1 Introduction
The charge density in transition metal compounds is of great interest owing to the importance of these systems in catalysis, in solid-state chemistry, and in a large number of key biological processes. Today, the charge density of such compounds can be determined with a good degree of accuracy both theoretically and experimentally from single crystal X-ray diffraction. Recently [1], an exhaustive review has been published on charge density analysis.
However, the calculation of theoretical charge densities on systems with a large number of electrons shows often problems that are mainly connected to the large number of two-electron integrals and relativistic effects.
On the experimental side, the technical improvement of diffractometers and of new devices for data collection at low temperature, and the development of powerful programs based on the use of the aspherical atoms formalism, allow to obtain experimental charge densities with a good degree of reliability. Furthermore, the quantum theory of atoms in molecules (QTAIM) [2] applied to experimental and theoretical charge densities permits a quantitative characterization of the chemical bond for many transition metal compounds appeared in the literature.

• [Information shown]
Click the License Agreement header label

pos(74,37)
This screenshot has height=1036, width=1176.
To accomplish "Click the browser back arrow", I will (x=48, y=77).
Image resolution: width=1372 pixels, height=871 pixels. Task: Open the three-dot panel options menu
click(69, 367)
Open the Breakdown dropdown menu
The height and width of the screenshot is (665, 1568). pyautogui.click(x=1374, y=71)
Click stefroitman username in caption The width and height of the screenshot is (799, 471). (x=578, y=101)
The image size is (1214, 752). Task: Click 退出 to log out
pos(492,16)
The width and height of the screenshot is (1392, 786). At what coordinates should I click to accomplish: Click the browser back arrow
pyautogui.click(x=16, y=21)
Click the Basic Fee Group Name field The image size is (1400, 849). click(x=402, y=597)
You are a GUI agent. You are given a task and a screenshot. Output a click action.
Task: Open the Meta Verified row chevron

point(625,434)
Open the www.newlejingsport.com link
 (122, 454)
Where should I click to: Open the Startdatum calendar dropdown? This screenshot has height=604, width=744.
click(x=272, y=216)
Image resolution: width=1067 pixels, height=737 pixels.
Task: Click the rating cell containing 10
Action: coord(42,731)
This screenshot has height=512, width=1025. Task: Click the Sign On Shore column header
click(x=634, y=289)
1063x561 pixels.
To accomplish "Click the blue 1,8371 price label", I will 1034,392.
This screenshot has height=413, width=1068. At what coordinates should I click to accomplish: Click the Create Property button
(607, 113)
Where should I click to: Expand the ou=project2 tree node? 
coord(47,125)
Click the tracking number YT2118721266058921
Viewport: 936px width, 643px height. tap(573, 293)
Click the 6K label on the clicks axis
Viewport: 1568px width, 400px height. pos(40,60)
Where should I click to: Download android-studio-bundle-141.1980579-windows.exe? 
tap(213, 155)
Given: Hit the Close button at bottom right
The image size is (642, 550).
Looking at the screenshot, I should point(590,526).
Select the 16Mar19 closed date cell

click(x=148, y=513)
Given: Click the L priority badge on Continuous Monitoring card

• [Assignment 1]
Reproduce the passage of the charge density introduction starting at "1 Introduction" and ending at "charge density analysis.", renaming "single crystal" as "single-crystal".
• [Assignment 2]
Decide whether each statement agrees with the charge density introduction, answering yes or no and quoting the words of the text that settle it. (a) A review of charge density analysis has been published recently. (b) Theoretical calculations on systems with many electrons are described as free of problems. (c) QTAIM is applied only to theoretical charge densities.
• [Assignment 3]
Rewrite the paragraph of the charge density introduction that begins "On the experimental side" as a short list that keeps its main facts.

• [Written answer 1]
1 Introduction
The charge density in transition metal compounds is of great interest owing to the importance of these systems in catalysis, in solid-state chemistry, and in a large number of key biological processes. Today, the charge density of such compounds can be determined with a good degree of accuracy both theoretically and experimentally from single-crystal X-ray diffraction. Recently [1], an exhaustive review has been published on charge density analysis.

• [Written answer 2]
(a) Yes: "Recently [1], an exhaustive review has been published on charge density analysis."
(b) No: "shows often problems that are mainly connected to the large number of two-electron integrals and relativistic effects."
(c) No: "applied to experimental and theoretical charge densities"

• [Written answer 3]
- Better diffractometers, low-temperature data collection devices, and powerful programs using the aspherical atoms formalism now yield reliable experimental charge densities.
- QTAIM, applied to experimental and theoretical charge densities, allows quantitative characterization of the chemical bond in many transition metal compounds reported in the literature.